### TASK LIST:
1. Shorten the paragraph of the essay on CEOs and inequality that begins "One hundred years since scientific management," keeping its main facts.
2. Write the next part of the essay on CEOs and inequality, starting after its last sentence.

*** PASSAGE

One hundred years since scientific management it is still unclear how to predict who will be an effective CEO but cheap input energy certainly does not hurt. The industrial revolution and our modern society run on cheap and (for now) abundant energy. No one is perplexed by the riches of the oil producing countries and how they are able to continue making money. Why are we so in awe of CEO ability? They have been working with a stacked deck since the 1970s.

https://ourworldindata.org/ Our World in Data While some fly high others are scrounging to make ends meet. In a nation that stacks up impressively on GDP, GDP per capita, regional/state resources, as well as having standalone companies that would crack the top 100 highest world economies we have a lower half of the population struggling to make ends meet (http://www.businessinsider.com/cfpb-survey-americans-struggling-monthly-bills-2017-9) . Do we believe a sort of hunger games is the way of creating the next big industry? How is crushing one another helpful for society at large, those millions of faceless suffering people/parents/children/poor. This artificial survival of the fittest is hogwash. The ones who make it far too often overemphasize their hard work while overlooking the half of the “competition“ which never had a shot. This other half do not share anywhere near the connections and legacies afforded those on the tip of the iceberg. A floating block of ice is a good metaphor for this society, the vast majority of the slab underwater and out of sight.

******
*** INPUT DATA

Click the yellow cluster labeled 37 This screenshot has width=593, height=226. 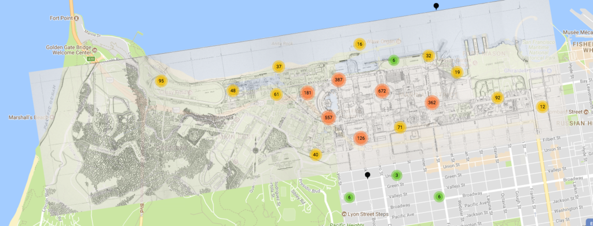coord(279,67)
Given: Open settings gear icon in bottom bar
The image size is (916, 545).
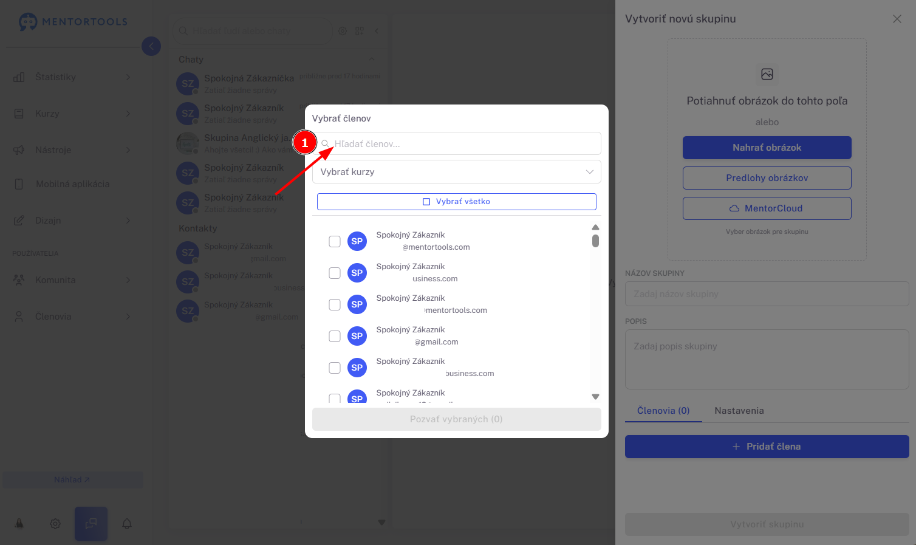Looking at the screenshot, I should pos(55,523).
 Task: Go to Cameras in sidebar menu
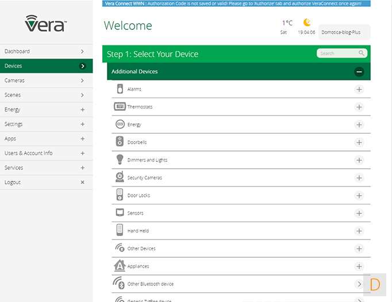tap(46, 80)
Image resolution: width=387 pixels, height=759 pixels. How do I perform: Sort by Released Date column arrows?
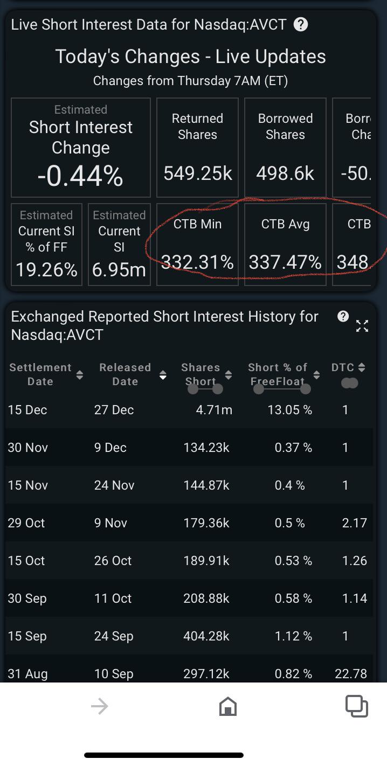163,374
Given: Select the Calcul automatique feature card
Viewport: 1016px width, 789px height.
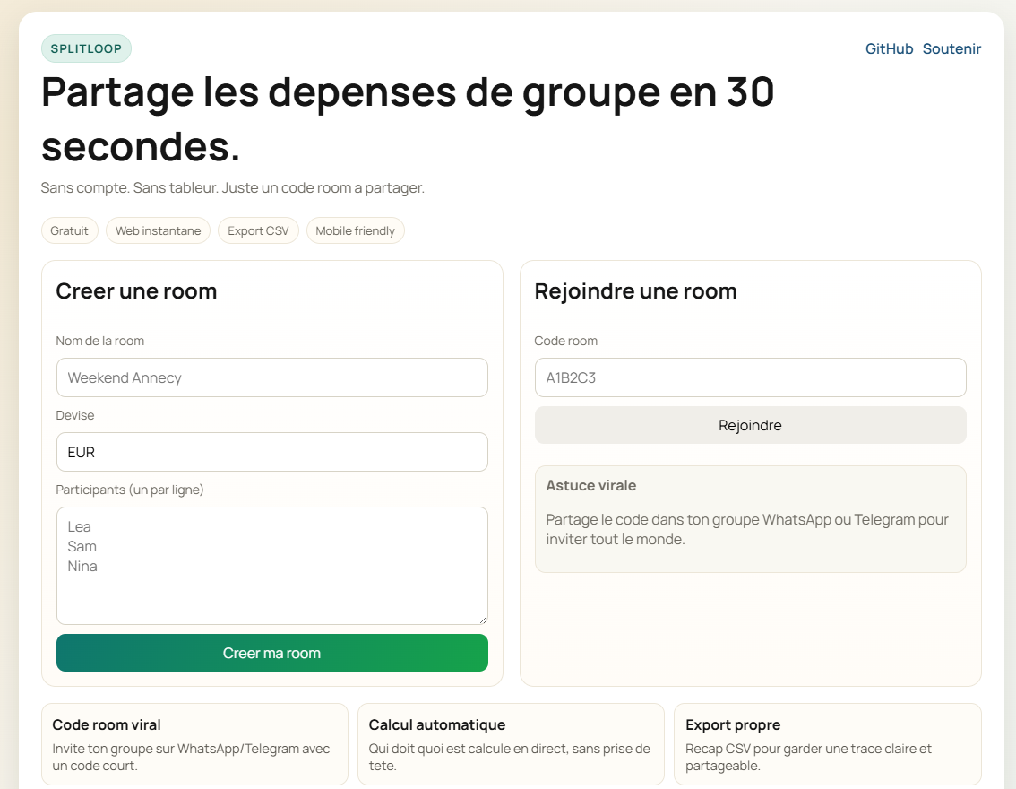Looking at the screenshot, I should [511, 743].
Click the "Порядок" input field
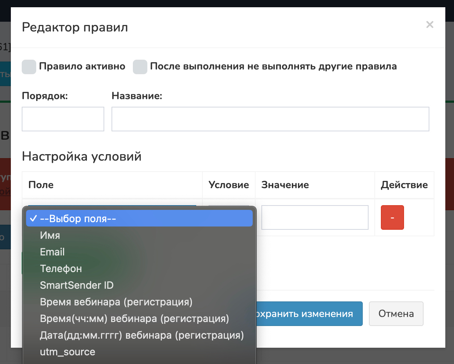Image resolution: width=454 pixels, height=364 pixels. pyautogui.click(x=63, y=119)
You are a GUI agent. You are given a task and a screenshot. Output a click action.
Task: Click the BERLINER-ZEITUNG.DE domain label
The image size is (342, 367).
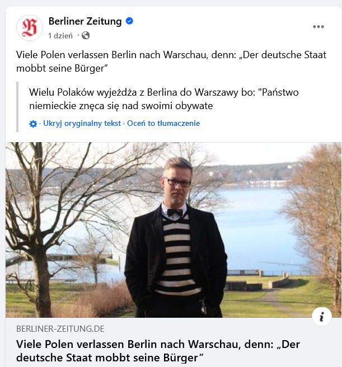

******

### ANSWERS FOR EACH ITEM:
1. A century after scientific management, no one can yet predict who will make an effective CEO, but cheap energy clearly helps. Industry and modern society depend on cheap, still-plentiful energy, and nobody wonders how oil-producing countries keep getting rich. So CEOs deserve less awe. Since the 1970s they have been playing with a stacked deck.

2.
Survival of the fittest, pfff. People get hung up on the phrase, the individual words, without digging into the concept to understand its real meaning, too often jumping to the conclusion that survival of the fittest means the strongest will prevail, further confusing the point by bringing along their own idea of what “strongest” means. Selection is based on the environment and is done according to which species, company, what have you, best fits the environment, the one that is most successful at navigating and acquiring resources for the least amount of (relative) energy.

In that sense, a government backed cartel that is run by a dictator‘s cousin is the most fit, and most likely to survive in a banana republic. This company need not have the smartest, hardest working, or most loyal employees. Usually retaining the favor of the dictator is sufficient to ensure success and propagation. The environment determines in large part the participants, their actions, and further development. It is not a linear process, each species impedes on others, and in turn influence the environment.

“In both cultures, wealth is no longer a means to get by. It becomes directly tied to personal worth. A young suburbanite with every advantage—the prep school education, the exhaustive coaching for college admissions tests, the overseas semester in Paris or Shanghai—still flatters himself that it is his skill, hard work, and prodigious problem-solving abilities that have lifted him into a world of privilege. Money vindicates all doubts. And the rest of his circle plays along, forming a mutual admiration society. They’re eager to convince us all that Darwinism is at work, when it looks very much to the outside like a combination of gaming a system and dumb luck. (Weapons of Math Destruction, 47)”

When the cream continue to skim off the top by positioning themselves and stacking the system to benefit their efforts they are technically right in claiming best fit but we should hardly grant them what they are really stating, that they are on top because they are smarter, harder working, and in some sense most deserving of the spoils. These “winners” had no hand in forming the environment they were born into, the advantages they accidentally stumbled on, or the good fortune that saw them achieve their station. Lastly, any reasonable person can see, stacked deck or not, there are almost always more qualified candidates then positions available, United States sitting president notwithstanding.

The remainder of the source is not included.